**Passage given**
___
Inventory Is Not Just For Shelves

Inventory is not just for shelves, support queues, or the nervous little pulse of cash flow. It is for you.

A good store counts what is moving, what is stale, what is missing, and what is quietly leaking money through the floorboards. A smart SaaS team does the same with support. Rate the issue. Demand the business impact. Find out what is actually hurting people before you decide what gets fixed first.

Funny how rarely we do that with our own lives.

What is working. What is collecting dust. What keeps breaking. What keeps costing you energy, trust, money, momentum.

Take inventory of your habits, your relationships, your attention, your excuses.

Business already taught us the trick. Count what matters. Measure the impact. Prioritize the fix.

You are not a warehouse, sure.

But you are still carrying too much dead stock.

Stay Positive & Can I See Your Inventory Tracker?

Awkward Is Usually A Decision You Made In Advance

Most awkward moments are not born in the room. They are smuggled in.

They show up wearing your assumptions. They sit in the passenger seat on the drive over. They whisper that this conversation is going to be weird, this introduction is going to be clunky, this silence is going to mean something terrible. And then, like obedient little stagehands, your shoulders tighten, your laugh gets brittle, your brain starts tripping over its own shoelaces.

But awkwardness is often just untreated fear with a nametag on.

Walk in prepared to make the other person feel seen instead of preparing to protect yourself. That changes the temperature fast. Curiosity loosens the knot. Empathy opens a window. Ask a real question. Notice something human. Let the moment breathe without trying to wrestle it into perfection.

Lean in.

Not like a motivational poster. Like a person who has decided that connection matters more than performance.

Stay Positive & You Decide How To Crown The Moment

When Help Shows Up Wearing A Hall Monitor Badge

Micromanaging rarely enters the room twirling a villain mustache. It usually shows up with a clipboard, a nervous smile, and a speech about standards.
___
**Short task**
Return the portion of the passage above starting at "A good store" and ending at "attention, your excuses.", copied word for word.

Stored data entries:
___
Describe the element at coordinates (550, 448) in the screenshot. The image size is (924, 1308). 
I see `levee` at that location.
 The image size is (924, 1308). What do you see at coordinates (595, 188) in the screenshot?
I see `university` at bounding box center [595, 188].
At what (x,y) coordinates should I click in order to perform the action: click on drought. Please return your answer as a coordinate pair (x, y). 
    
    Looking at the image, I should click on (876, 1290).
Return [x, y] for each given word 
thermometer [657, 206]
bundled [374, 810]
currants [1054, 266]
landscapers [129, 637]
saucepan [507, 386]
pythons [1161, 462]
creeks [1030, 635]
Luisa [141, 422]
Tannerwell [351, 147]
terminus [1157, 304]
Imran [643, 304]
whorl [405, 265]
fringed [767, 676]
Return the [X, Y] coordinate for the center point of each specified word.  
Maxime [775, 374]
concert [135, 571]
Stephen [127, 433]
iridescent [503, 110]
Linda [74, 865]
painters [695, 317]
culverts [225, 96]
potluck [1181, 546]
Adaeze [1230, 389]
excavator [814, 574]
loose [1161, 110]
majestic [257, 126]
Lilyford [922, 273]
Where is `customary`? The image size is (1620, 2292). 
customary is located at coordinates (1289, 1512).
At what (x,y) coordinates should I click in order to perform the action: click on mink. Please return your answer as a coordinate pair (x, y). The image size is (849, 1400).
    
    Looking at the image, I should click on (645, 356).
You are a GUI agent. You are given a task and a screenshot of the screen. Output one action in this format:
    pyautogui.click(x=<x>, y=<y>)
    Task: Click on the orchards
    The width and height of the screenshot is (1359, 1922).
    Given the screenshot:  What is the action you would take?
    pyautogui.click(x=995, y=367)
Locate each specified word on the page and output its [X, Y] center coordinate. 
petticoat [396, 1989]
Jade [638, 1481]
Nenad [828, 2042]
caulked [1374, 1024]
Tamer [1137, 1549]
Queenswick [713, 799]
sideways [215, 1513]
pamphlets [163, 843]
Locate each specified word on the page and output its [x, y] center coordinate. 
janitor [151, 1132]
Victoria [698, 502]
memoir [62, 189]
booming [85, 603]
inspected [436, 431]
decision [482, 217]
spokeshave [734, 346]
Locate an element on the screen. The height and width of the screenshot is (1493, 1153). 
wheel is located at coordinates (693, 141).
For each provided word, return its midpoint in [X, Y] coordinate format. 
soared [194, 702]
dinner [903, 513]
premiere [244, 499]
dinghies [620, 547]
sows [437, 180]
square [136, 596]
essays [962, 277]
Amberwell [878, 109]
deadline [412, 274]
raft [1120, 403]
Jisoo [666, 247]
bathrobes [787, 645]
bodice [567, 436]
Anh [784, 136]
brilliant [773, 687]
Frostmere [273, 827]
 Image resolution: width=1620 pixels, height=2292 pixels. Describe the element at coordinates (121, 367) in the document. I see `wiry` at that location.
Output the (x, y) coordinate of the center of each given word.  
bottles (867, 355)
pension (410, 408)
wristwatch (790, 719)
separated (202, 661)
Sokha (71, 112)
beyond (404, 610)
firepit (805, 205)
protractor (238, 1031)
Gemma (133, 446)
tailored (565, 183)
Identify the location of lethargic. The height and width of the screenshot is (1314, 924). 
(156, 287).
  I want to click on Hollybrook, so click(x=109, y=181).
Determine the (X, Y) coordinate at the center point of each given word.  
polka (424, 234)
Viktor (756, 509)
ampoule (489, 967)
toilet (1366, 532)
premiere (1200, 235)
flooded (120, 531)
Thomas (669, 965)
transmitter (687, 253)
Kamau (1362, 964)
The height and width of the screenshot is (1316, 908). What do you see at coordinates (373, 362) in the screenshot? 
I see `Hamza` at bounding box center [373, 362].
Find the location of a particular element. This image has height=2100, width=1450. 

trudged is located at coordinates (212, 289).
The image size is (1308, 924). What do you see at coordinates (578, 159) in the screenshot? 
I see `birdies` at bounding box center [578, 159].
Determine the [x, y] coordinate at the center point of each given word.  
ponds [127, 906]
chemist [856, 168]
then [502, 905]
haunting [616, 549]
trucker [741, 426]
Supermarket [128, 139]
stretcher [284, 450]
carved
___
**Exercise answer**
A good store counts what is moving, what is stale, what is missing, and what is quietly leaking money through the floorboards. A smart SaaS team does the same with support. Rate the issue. Demand the business impact. Find out what is actually hurting people before you decide what gets fixed first.

Funny how rarely we do that with our own lives.

What is working. What is collecting dust. What keeps breaking. What keeps costing you energy, trust, money, momentum.

Take inventory of your habits, your relationships, your attention, your excuses.